Segundo o relatório, a economia chinesa manteve um crescimento robusto no primeiro semestre do ano passado, apoiado pela aceleração dos embarques de exportação antes do aumento das tarifas dos Estados Unidos e por um consumo doméstico mais forte.
"No entanto, o ritmo começou a perder fôlego no terceiro trimestre", pondera o documento. "Em setembro, o crescimento das vendas no varejo desacelerou para 3%, ante um pico de 6,4% em maio - a taxa mais alta desde janeiro de 2024".
O relatório ainda cita o investimento em ativos fixos, que teve contração de 0,5% nos três primeiros trimestres do ano. "Isso sugere uma atividade de investimento significativamente mais fraca no terceiro trimestre", diz a ONU.

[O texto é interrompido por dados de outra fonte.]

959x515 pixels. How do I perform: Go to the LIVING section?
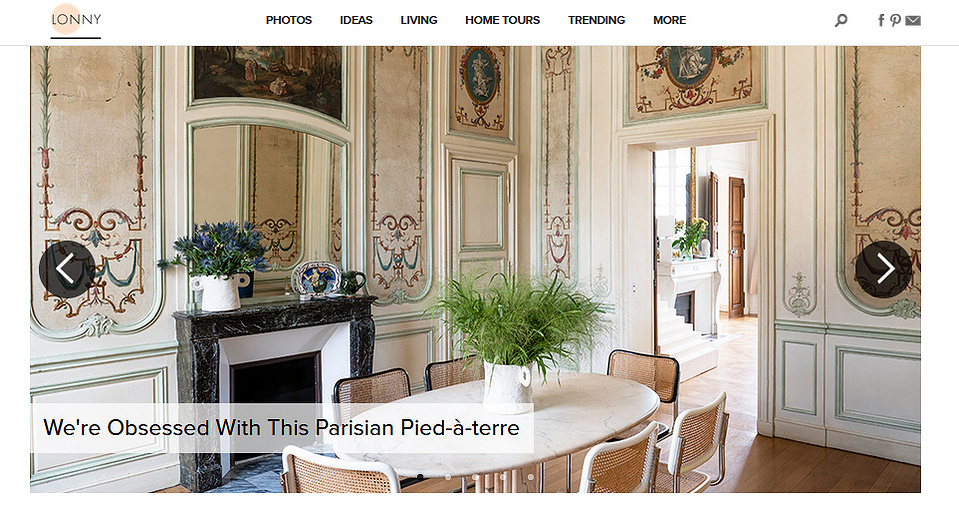click(x=418, y=20)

O setor industrial e de infraestrutura foram impulsionados por estímulos governamentais - como os títulos ultralongos para renovação urbana, segundo a ONU. Em contrapartida, esses ganhos foram compensados pela contração do setor imobiliário.
Para este ano, o relatório alerta que os principais riscos decorrem de uma possível deterioração das relações comerciais entre China e Estados Unidos, de uma demanda global mais fraca e de uma nova desaceleração do setor imobiliário.